Why use the Laplace transform at all, when we have the Fourier transform? Well, it allows us to analyze signals that grow exponentially, whereas Fourier does not. Let's look at a few examples. Below I will use the unit step function ##u(t)## which is ##1## for ##t>0## and 0 for ##t<0##.
1. A damped exponential, ##f(t) = u(t) e^{-t} e^{j\omega_0 t}##. In this case ##F(s) = 1/(s + 1 - j\omega_0)## with ROC ##Re(s)>-1##. The Fourier transform is ##\hat{F}(\omega) = 1/(j\omega - j\omega_0 + 1)##. Note that in this case ##\hat{F}(\omega) = F(j\omega)##; this will always be true when the imaginary axis ##Re(s)=0## is inside the ROC. The Fourier and Laplace transforms are equivalent for this case.
2. A growing exponential, ##f(t) = u(t) e^{t} e^{j\omega_0 t}##. In this case ##F(s) = 1/(s - 1 - j\omega_0)## with ROC ##Re(s)>1##. Note that the Fourier transform does not exist, which is always the case when the imaginary axis ##Re(s)=0## is outside of the ROC. So for this case the Laplace transform is useful, while the Fourier transform is not.
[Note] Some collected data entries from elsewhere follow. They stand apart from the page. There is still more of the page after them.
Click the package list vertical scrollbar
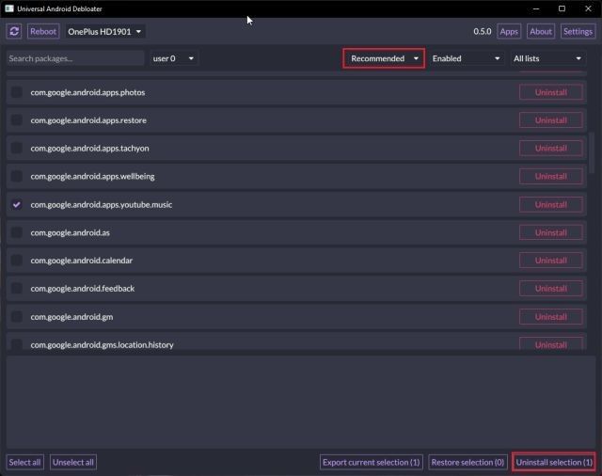 click(592, 151)

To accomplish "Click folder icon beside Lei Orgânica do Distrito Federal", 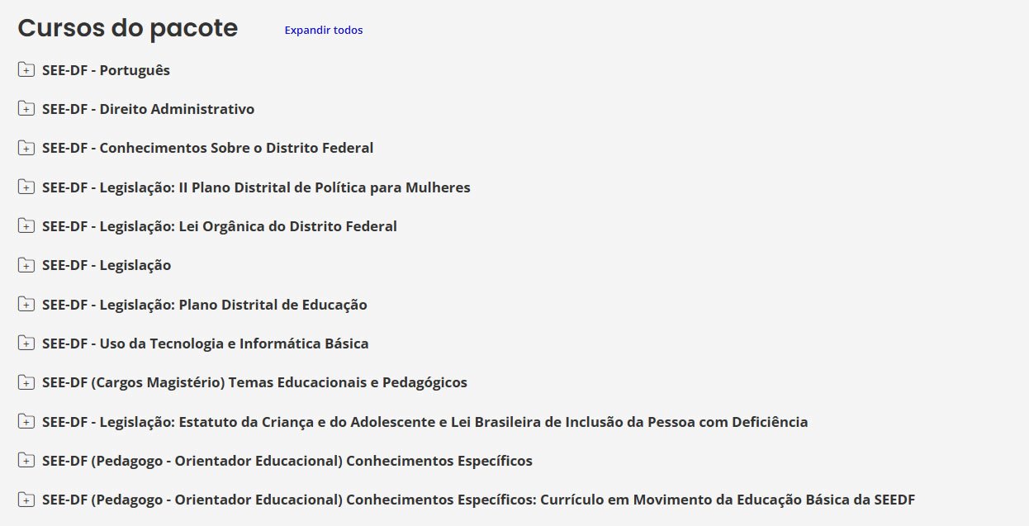I will [26, 226].
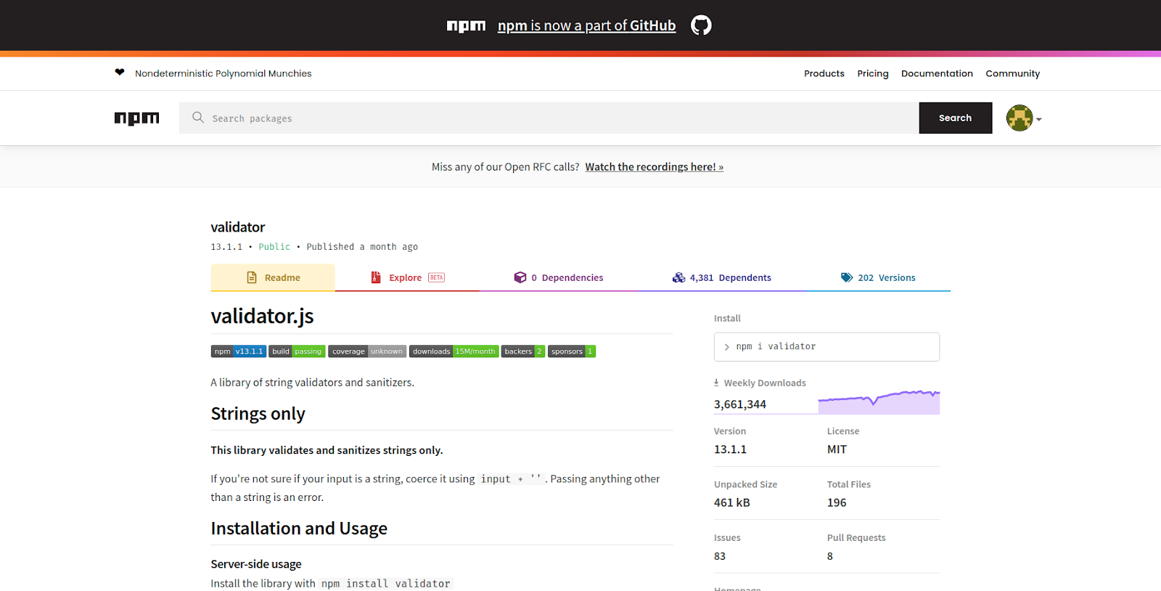Copy the npm i validator install command
Screen dimensions: 1161x591
[826, 347]
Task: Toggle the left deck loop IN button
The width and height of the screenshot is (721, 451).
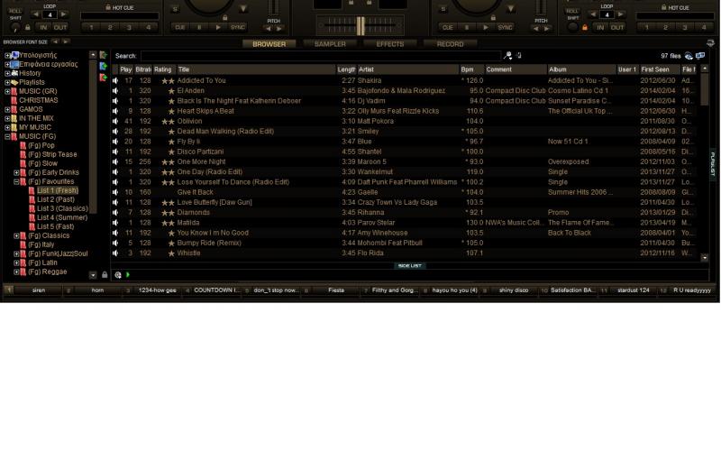Action: pos(42,28)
3. Your example, ##f(t) = u(t)##. In this case ##F(s) = 1/s## and the ROC is ##Re(s)>0##. This case brings up another difference between the way electrical engineers usually work with Fourier transforms, in that we allow the Fourier transforms to be generalized functions. For your example, the Fourier transform is ##\hat{F}(\omega) = 1/(j\omega) + \pi \delta(\omega)##, where ##\delta(w)## is the Dirac delta function. Note that
##\hat{F}(\omega) \neq F(j\omega)## for this case, which is usually true when the imaginary axis ##Re(s)=0## is the boundary of the ROC. The Fourier transform usually includes generalized functions such as the delta function (or its derivatives) for this case. Clearly the Fourier and Laplace transforms are not equivalent in this case; you should use whichever is more useful for your task at hand. For controls, Laplace is more useful. For some signal analysis problems Fourier may be more useful.
Now we can answer your question,
cnh1995 said:
So, if f(t)=1, F(s) is 1/s or 1/(σ+jω).
If σ= -1 and w= ±1, we get |F(s)|= 0.707 and phase angle Φ= -45°. This means the signal f(t)=1 contains a an exponentially decaying sinusoidal signal of time constant 1 whose peak magnitude is 0.707 and frequency of oscillations of this decaying signal is 1 Hz. Is this correct?
No. Since ##s=-1+j\omega## is outside the ROC, you cannot in general evaluate ##F## there and expect to get anything meaningful.
Hope that helped.
Jason